[qi:011] For many Web 2.0 start-ups, build-it-to-flip-it has been a mantra of sorts, with most hoping to get big payouts when Google (s GOOG), Yahoo (s YHOO) or AOL (s TWX) cuts them a big check. Unfortunately, the credit crisis has turned those dreams into layaway plans. The 451 Group, a research firm, released an M&A report this morning that should give everyone a reality check.
Consider this year’s M&A activity at Cisco Systems (Nasdaq: CSCO), which has perennially ranked as one of Silicon Valley’s busiest shoppers. It has announced only four deals in 2008, just one-third the level of deals it has been averaging over the past three years.
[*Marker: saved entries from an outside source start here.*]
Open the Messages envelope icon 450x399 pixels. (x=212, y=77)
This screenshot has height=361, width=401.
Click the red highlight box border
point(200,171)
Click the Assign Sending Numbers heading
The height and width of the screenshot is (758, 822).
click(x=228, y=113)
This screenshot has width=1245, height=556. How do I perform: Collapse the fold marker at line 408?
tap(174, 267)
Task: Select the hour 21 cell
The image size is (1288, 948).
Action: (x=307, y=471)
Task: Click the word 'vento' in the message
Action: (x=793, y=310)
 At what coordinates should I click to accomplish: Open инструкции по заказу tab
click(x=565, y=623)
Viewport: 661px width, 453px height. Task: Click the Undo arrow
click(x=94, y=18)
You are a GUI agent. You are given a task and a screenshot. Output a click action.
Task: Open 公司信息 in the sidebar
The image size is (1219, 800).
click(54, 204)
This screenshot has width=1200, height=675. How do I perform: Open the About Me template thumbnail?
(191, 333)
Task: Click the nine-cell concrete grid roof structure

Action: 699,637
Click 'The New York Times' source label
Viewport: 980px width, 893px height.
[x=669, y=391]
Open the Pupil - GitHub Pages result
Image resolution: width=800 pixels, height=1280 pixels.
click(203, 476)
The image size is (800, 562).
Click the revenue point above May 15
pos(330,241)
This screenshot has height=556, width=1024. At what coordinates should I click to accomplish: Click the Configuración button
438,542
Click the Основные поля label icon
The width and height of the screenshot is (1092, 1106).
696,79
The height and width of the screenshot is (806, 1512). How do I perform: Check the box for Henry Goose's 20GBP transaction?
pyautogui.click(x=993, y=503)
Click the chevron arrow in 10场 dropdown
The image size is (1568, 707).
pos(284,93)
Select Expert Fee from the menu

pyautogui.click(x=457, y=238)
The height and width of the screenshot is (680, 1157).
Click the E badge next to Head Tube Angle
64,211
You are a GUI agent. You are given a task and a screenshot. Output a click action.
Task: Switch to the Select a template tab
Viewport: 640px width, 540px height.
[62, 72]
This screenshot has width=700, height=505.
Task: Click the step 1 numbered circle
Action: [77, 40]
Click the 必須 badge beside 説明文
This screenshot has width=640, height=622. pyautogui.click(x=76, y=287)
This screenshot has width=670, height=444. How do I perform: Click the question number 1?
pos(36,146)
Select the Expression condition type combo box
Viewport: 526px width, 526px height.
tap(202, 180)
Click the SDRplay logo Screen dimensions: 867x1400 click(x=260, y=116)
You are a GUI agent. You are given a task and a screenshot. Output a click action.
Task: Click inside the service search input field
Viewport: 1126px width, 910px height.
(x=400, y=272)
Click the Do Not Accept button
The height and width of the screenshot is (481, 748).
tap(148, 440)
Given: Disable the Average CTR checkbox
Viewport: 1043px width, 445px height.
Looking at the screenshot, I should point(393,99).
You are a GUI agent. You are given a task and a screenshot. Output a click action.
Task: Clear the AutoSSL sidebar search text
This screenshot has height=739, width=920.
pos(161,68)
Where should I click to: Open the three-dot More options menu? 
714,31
Cisco, which has the reputation of paying premium prices, inked 14 transactions last year, 10 in 2006 and 13 in 2005.
Similarly, after averaging a deal per month over the past two years, Google (Nasdaq: GOOG) has announced just four acquisitions in 2008. (The 55% decline so far this year of the formerly gravity-defying shares of the search engine may go some distance toward explaining its reluctance to shop.) And Dell virtually unplugged its acquisition machine, after only getting it going in mid-2007. It announced six deals in the second half of last year, but only one so far for all of 2008.
The report suggests things aren’t going to get any better for a while, and the bankers the researchers talked to said that the pipeline is dry. They expect 2009 to be the year when:
- Divestures by large companies will increase but may not get any premiums.
- Filing to go public isn’t going to get startups a premium.
- The number of unsolicited deals will increase.
- More venture-backed companies will try and buy out publicly traded competitors.
- Valuations decline sharply.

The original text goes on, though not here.